A brother and sister return to Argentina, country of their birth, for the first time in their adult lives. Against the backdrop of glamorous tango clubs of Buenos Aires, they uncover dark family secrets and the reason for their parents' emigration to Canada.
Alison Murray is a writer/director based between Canada and Buenos Aires. Born in Nova Scotia, raised in England, Murray began directing music videos in the UK. She made her first documentary with TRAIN ON THE BRAIN (Channel 4/TVO) in which she rode the rails across North America with a group of teenage hobos. She followed up with her first dramatic feature MOUTH TO MOUTH (Best Feature, Brooklyn International Film Festival ). The film followed disenfranchised youth searching for belonging. She made CARNY for the Sundance Channel (Hot Docs, Best Documentary, Brooklyn International Film Festival). Alison moved to Buenos Aires to study tango, she met her partner Carlos, made another documentary Caprichosos de San Telmo (TIFF), had two children and became an international tango champion. Murray tells stories about identity, championing the disenfranchised, and love.
How did you start making films and what was the first film project you worked on?

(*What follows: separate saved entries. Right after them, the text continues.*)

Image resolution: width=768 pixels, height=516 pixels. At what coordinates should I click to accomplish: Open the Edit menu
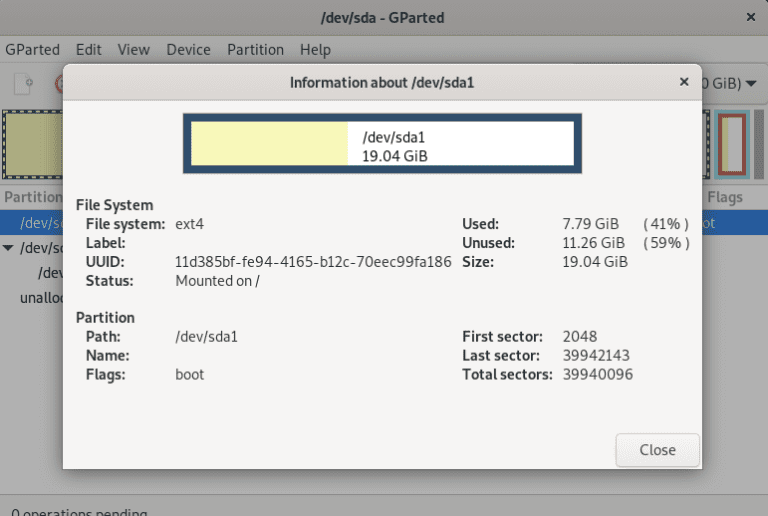pyautogui.click(x=88, y=49)
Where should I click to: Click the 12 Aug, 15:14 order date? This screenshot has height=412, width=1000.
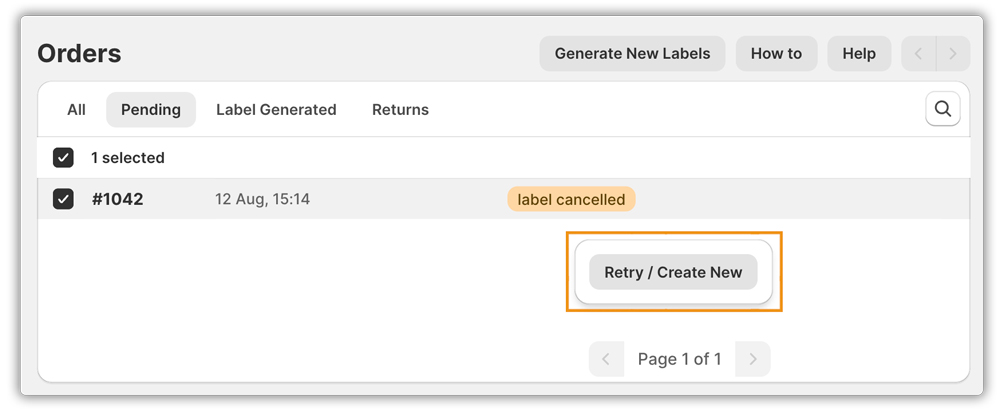(262, 199)
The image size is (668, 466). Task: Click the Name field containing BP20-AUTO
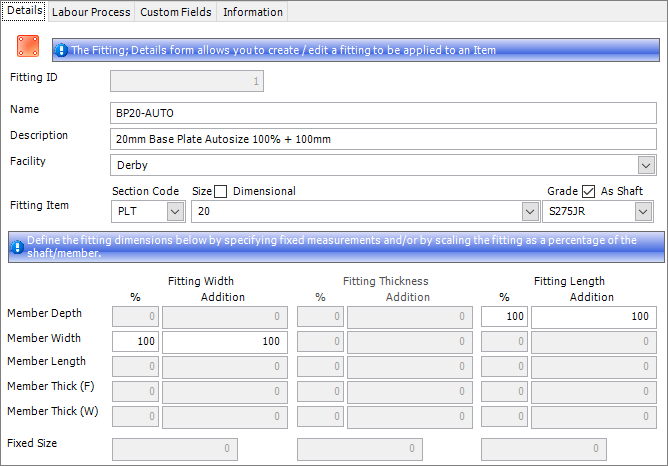(x=383, y=113)
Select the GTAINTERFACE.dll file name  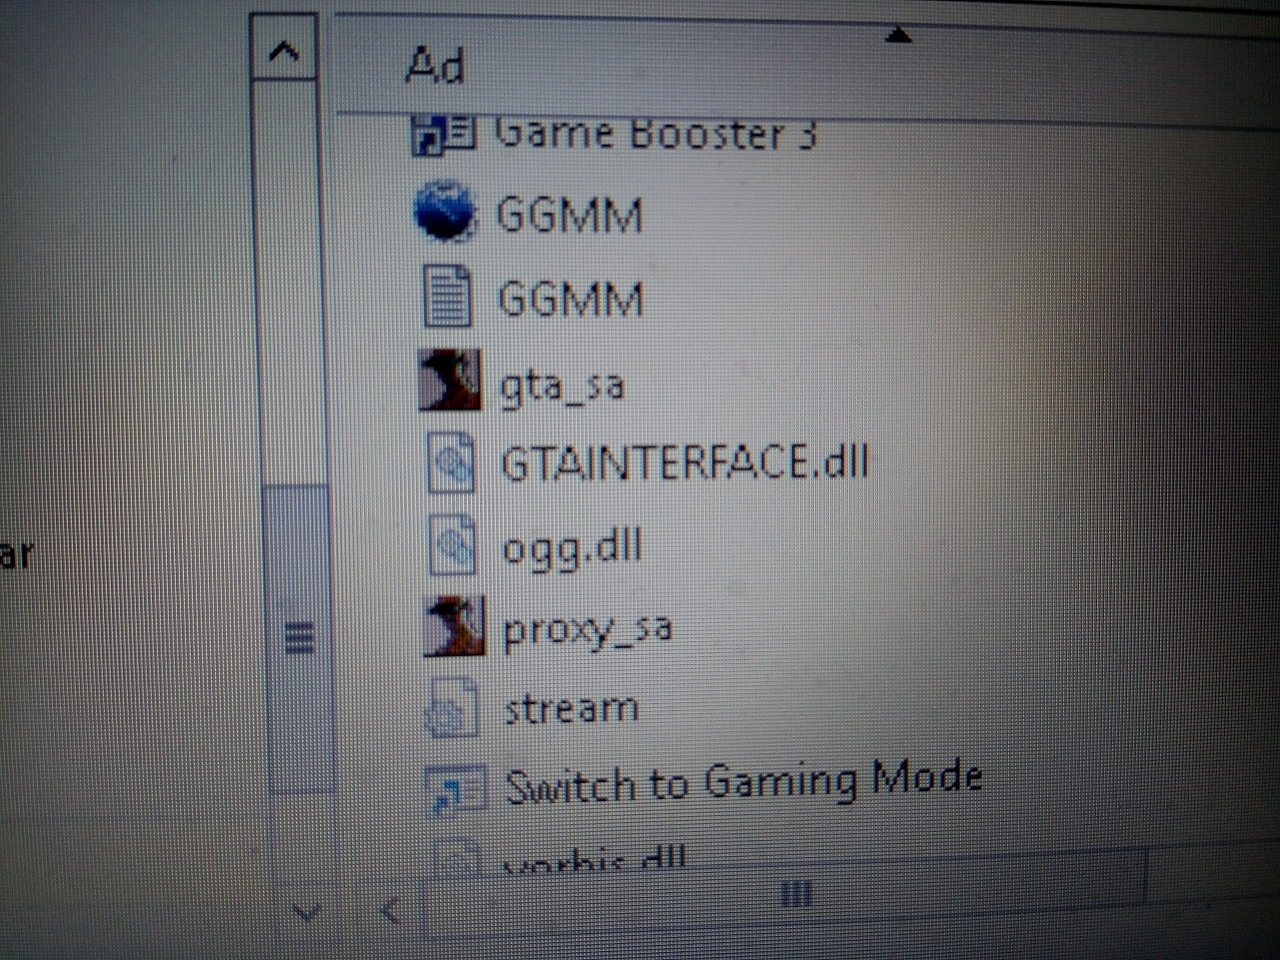(x=684, y=463)
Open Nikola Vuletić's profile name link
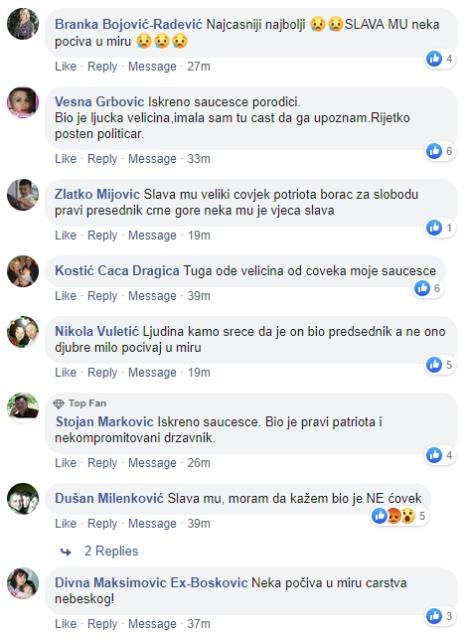Image resolution: width=468 pixels, height=638 pixels. [96, 332]
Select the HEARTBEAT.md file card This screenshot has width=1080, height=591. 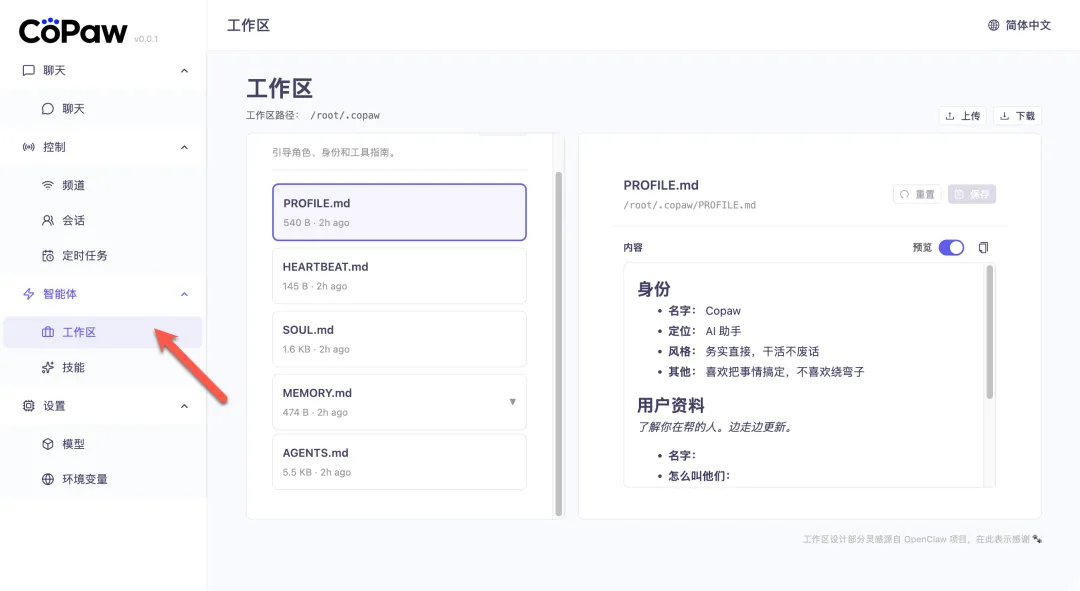[x=399, y=276]
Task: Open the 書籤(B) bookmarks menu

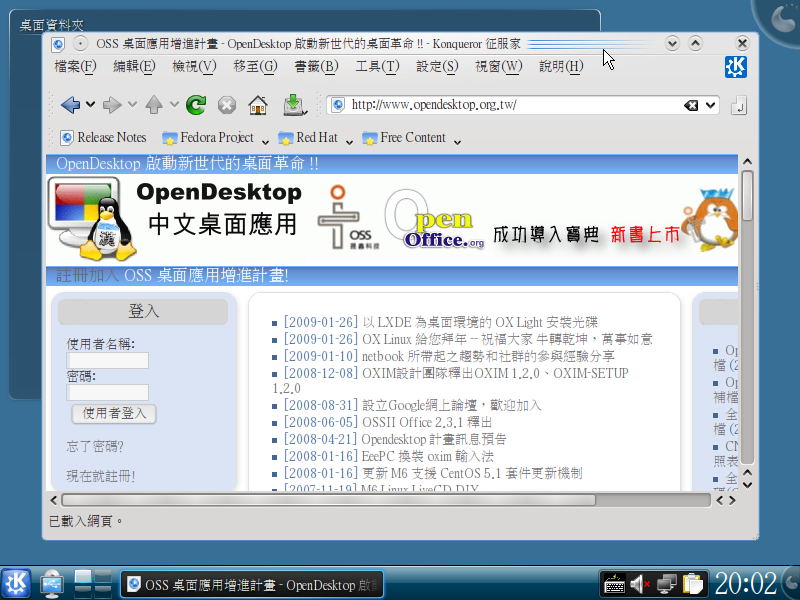Action: (316, 67)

I originally studied performing arts and in that context we had a module in 'video production'. I realised that the screen space offered all the possibilities of live performance plus more. The first film I made was called Kissy Suzuki Suck, it was a dance film that also explored women's relationship to pornography and prostitution.

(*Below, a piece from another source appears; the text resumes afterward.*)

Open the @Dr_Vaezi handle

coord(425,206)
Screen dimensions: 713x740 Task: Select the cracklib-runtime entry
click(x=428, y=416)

What genre of filmmaking are you looking to work on and why?
I continue to work in fiction and documentary, but I am interested in moving into the series space - I love the idea of an extended, interwoven narrative and massive character arcs.
What is the most challenging aspect of being an independent female director?

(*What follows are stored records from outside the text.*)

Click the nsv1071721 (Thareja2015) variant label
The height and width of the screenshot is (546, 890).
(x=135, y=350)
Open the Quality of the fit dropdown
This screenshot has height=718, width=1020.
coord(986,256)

No longer being considered an equity seeking group. Apparently women reached parity alongside men in film already, but nobody told me.
How challenging is it to fund indie films?
As challenging as a person with no arms punching themselves in the face.
Please name three of your most favorite female directors. How have they been influential in your work?
Claire Denis, Julie Dash, Lisa Cholodenko
What is your next film project and what are you currently working on?
A female-centric thriller set on the Canadian prairies, written by the incredible Joadie Jurgova
What was the inspiration behind your latest feature film project, Ariel?
My love of Buenos Aires the city where I met my partner and where my two daughters were born, my love of tango, and my despair that people in North America know nothing about Operation Condor.
How did you find the cast and the crew Ariel?
Please let us know about the process from pre-production to post production. I worked with great casting directors.
What is the distribution plan of the film and did the film receive any screenings or was it featured in festivals?
We have hooked up with a great , female-led sales company House of Film.
Why do you make films and what kind of impact would your work have on the world?
I make films to spread some joy and humanity, to build understanding, and to exorcise my own demons.